Твой стих, как Божий дух, носился над толпой; И отзыв мыслей благородных Звучал, как колокол на башне вечевой, Во дни торжеств и бед народных. («Поэт», 1838)

Так за несколько лет поэт прошел путь от юношеских мечтаний о личном торжестве к пониманию необходимости общественного служения.

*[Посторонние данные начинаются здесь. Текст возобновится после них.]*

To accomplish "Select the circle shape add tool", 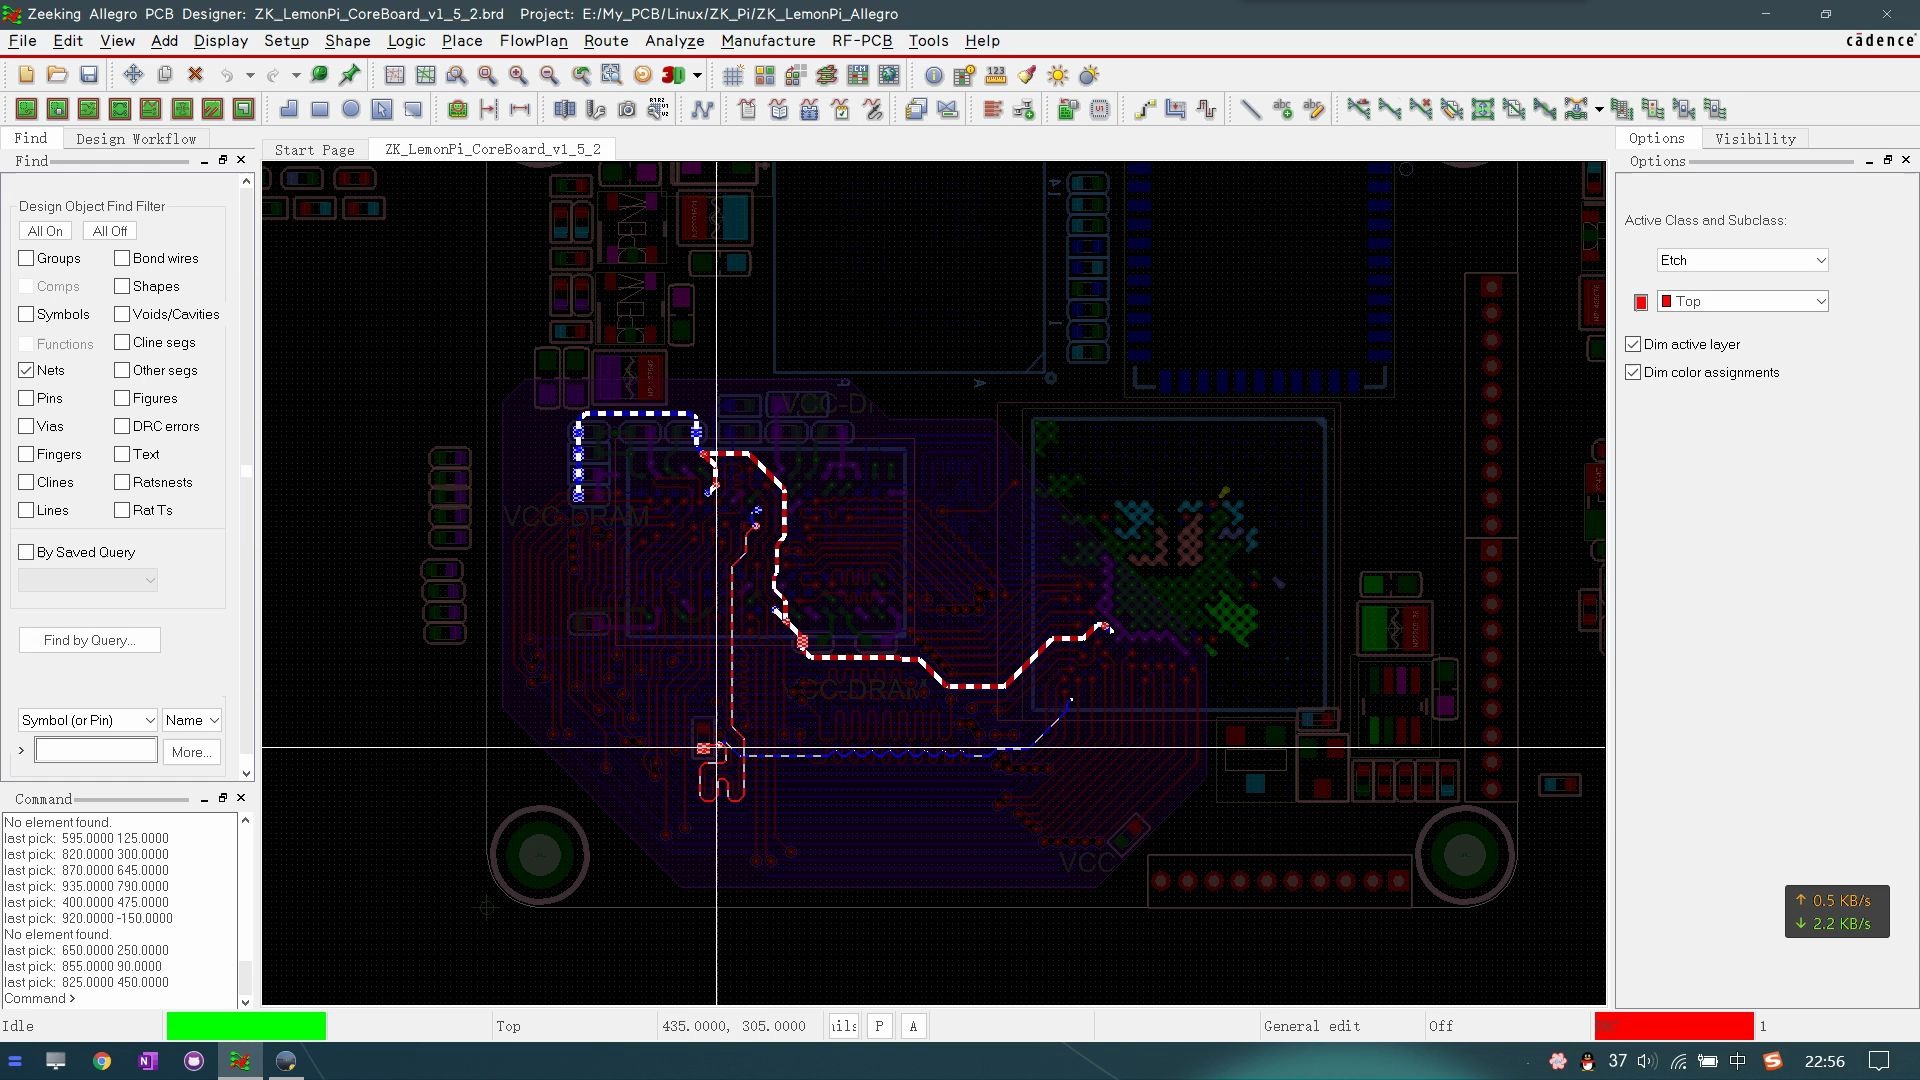I will 350,109.
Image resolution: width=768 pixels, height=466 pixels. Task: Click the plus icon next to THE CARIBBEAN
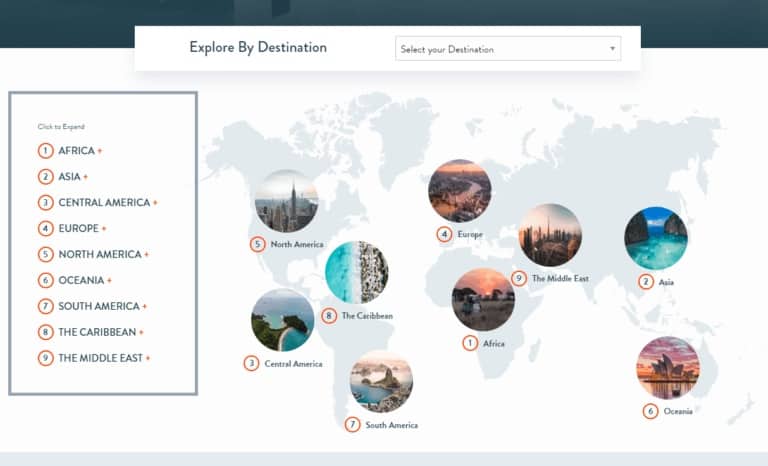tap(141, 332)
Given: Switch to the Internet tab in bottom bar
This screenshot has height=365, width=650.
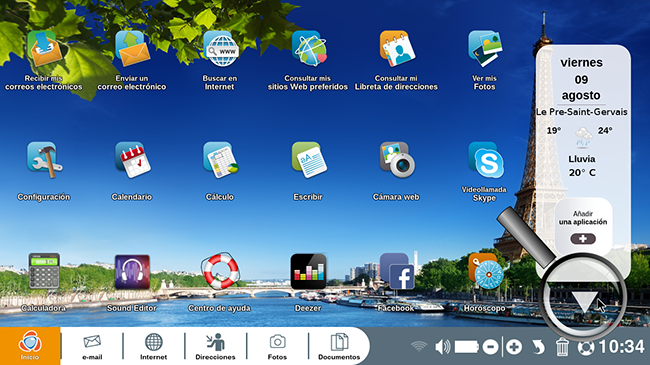Looking at the screenshot, I should [x=153, y=346].
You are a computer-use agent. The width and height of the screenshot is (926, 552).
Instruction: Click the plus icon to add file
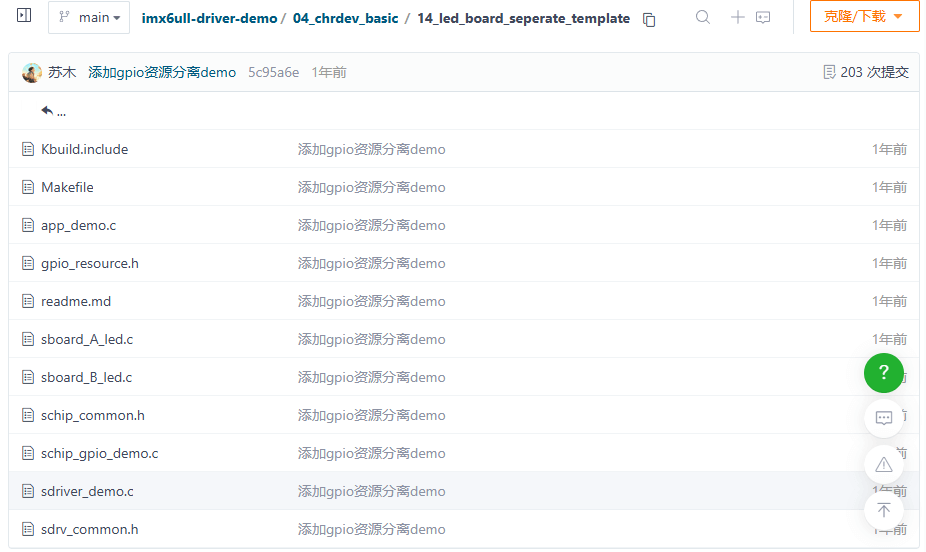tap(738, 18)
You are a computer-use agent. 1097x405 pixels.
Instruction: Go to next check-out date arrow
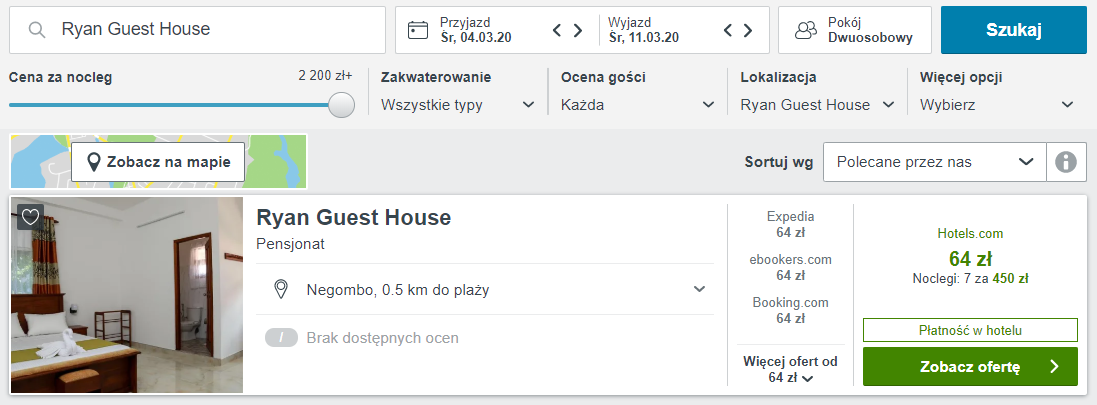coord(748,30)
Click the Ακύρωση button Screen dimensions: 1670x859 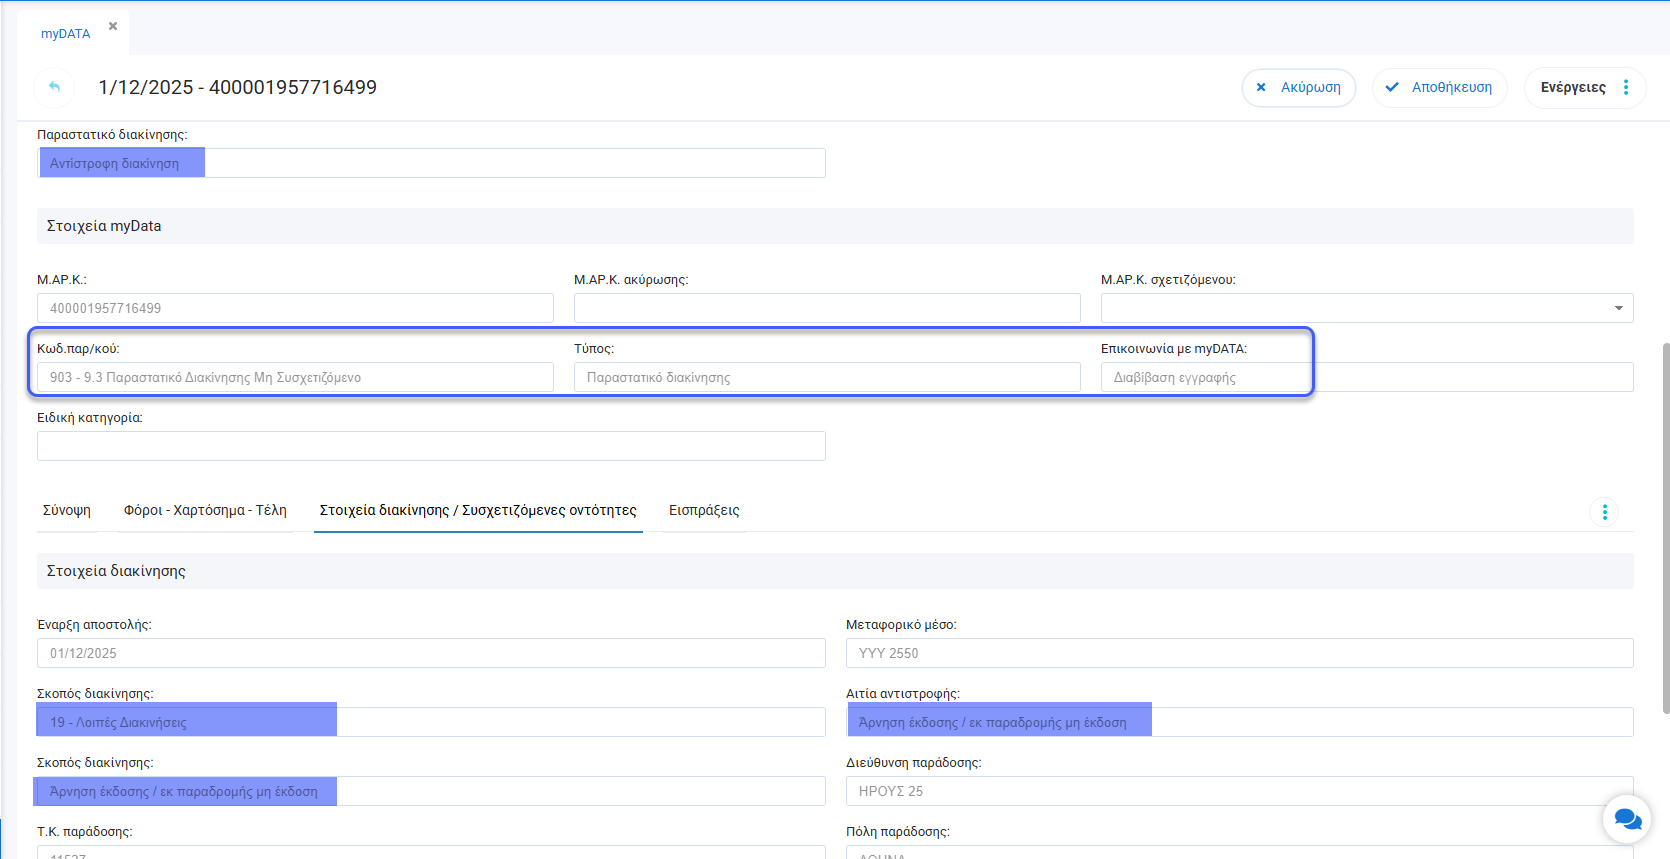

У двух лермонтовских современников, также вошедших в скорбный мартиролог рано погибших российских литераторов, — Кольцова и Полежаева не было притязаний ни на вечную славу, ни на сравнение своей поэзии с колоколом. Первый обладал «песенным даром», но посмеивался над ним («докучные строки», «звуки самодельной лиры», «грешный бред») и над собой: «Я такой поэт, что на Руси смешнее нет». Второй обнаруживал в своих стихах «след сатир и острых слов», но не слышал в них «волшебных звуков песнопенья», а себя считал «добычей гнева и стыда» и «певцом, гонимым судьбой» (ср. у Лермонтова «гонимый миром странник»). Оба они посвящали стихотворения памяти «умолкшего» Пушкина, восторженно именуя его «царем сладких песен», гением и народным поэтом, «величайшим и благородным, как широкий океан», принесшим в мир «райские» песни, «силу творчества» и «жар вдохновенья».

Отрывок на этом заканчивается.